/---
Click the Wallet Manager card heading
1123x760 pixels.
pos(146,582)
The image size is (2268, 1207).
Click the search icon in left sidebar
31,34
\---
**Try it**
Starting at the line with "The image size is (2268, 1207).", copy each line through the end of the data, both ends included, and give nothing else.

**Answer**
The image size is (2268, 1207).
Click the search icon in left sidebar
31,34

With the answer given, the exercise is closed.